*** DATA IN THIS EXERCISE Section Begins ***
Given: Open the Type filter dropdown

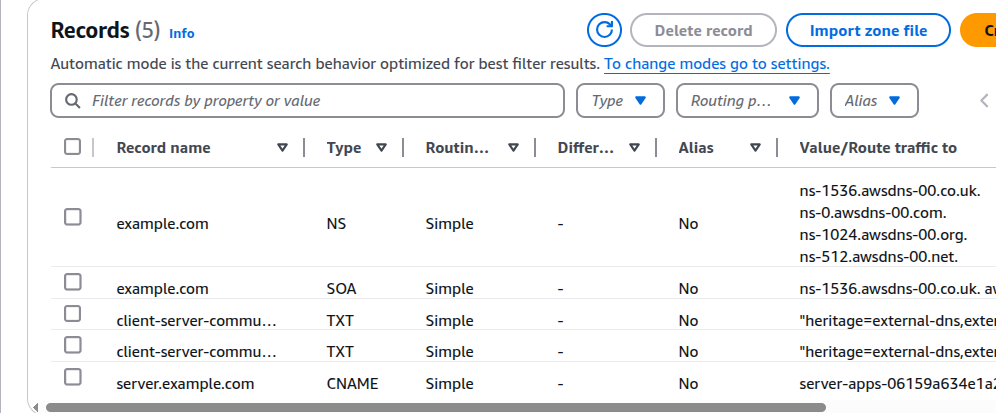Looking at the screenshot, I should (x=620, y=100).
*** DATA IN THIS EXERCISE Section Ends ***
*** DATA IN THIS EXERCISE Section Begins ***
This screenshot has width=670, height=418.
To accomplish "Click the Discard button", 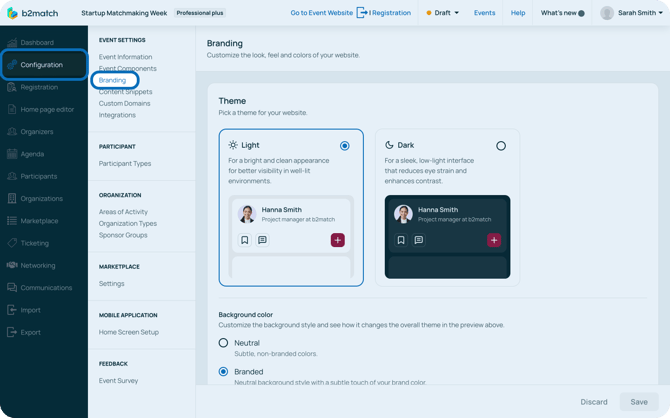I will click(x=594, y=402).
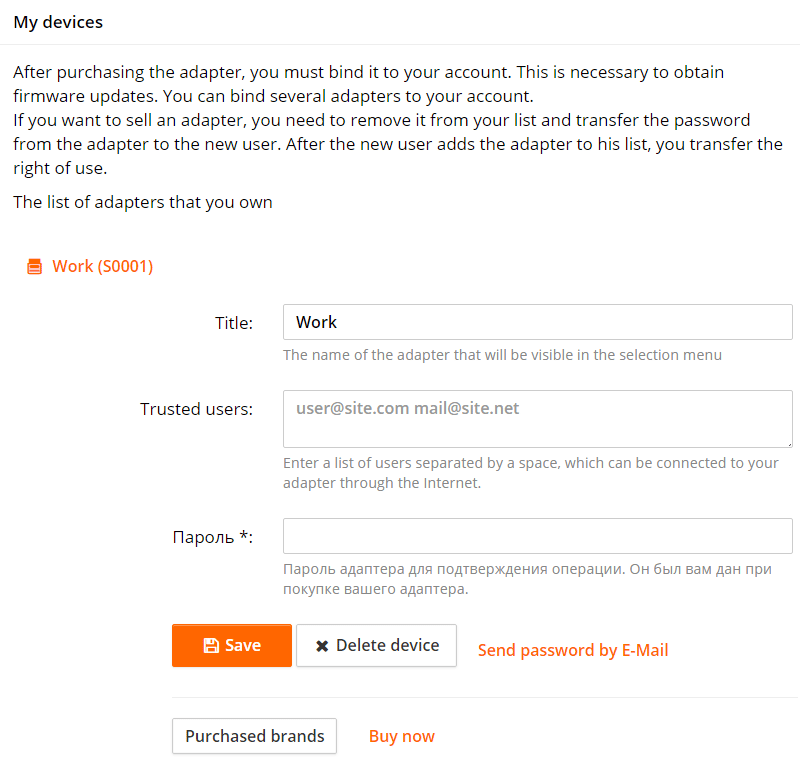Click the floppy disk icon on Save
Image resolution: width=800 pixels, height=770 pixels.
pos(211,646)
*** DATA IN THIS EXERCISE Section Ends ***
*** DATA IN THIS EXERCISE Section Begins ***
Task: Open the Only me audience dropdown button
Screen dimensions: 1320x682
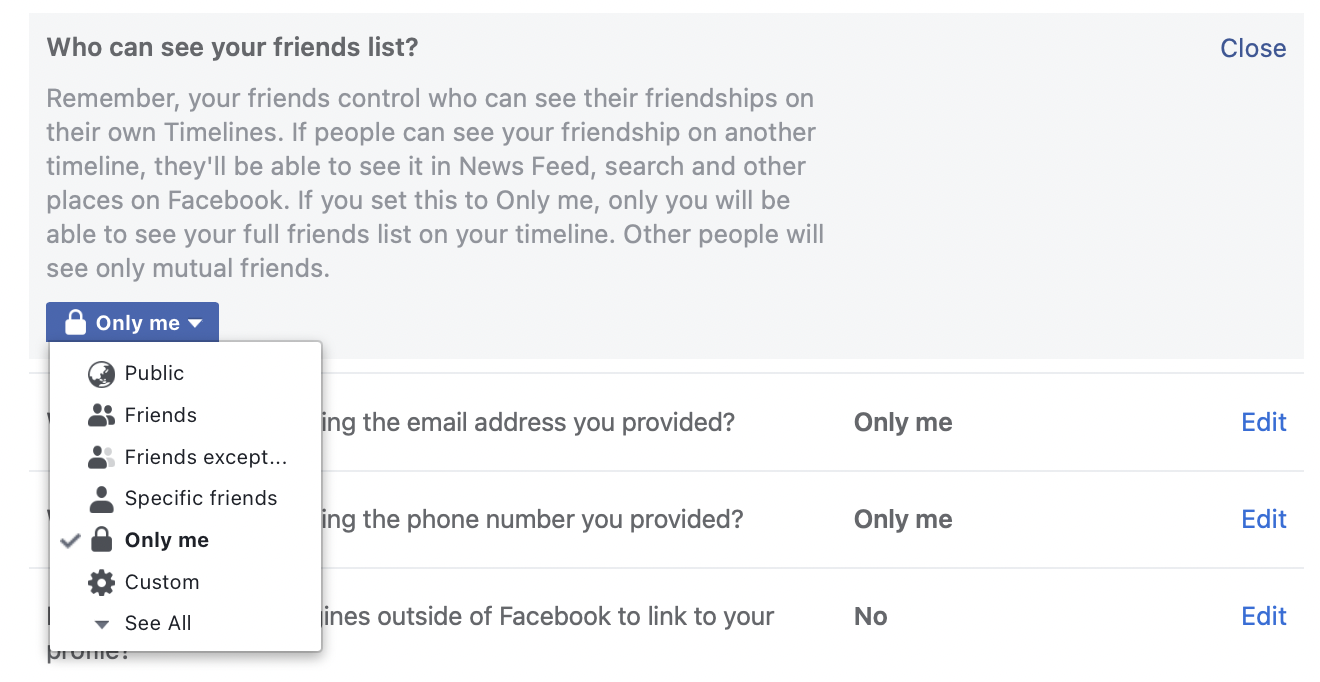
*** DATA IN THIS EXERCISE Section Ends ***
EXERCISE OBJECTIVE: Send back exactly the lines of the listing above starting at the one with "Task: Open the" and ending at the one with "Screen dimensions: 1320x682", inclusive, and no others.

RESULT OF THIS TASK:
Task: Open the Only me audience dropdown button
Screen dimensions: 1320x682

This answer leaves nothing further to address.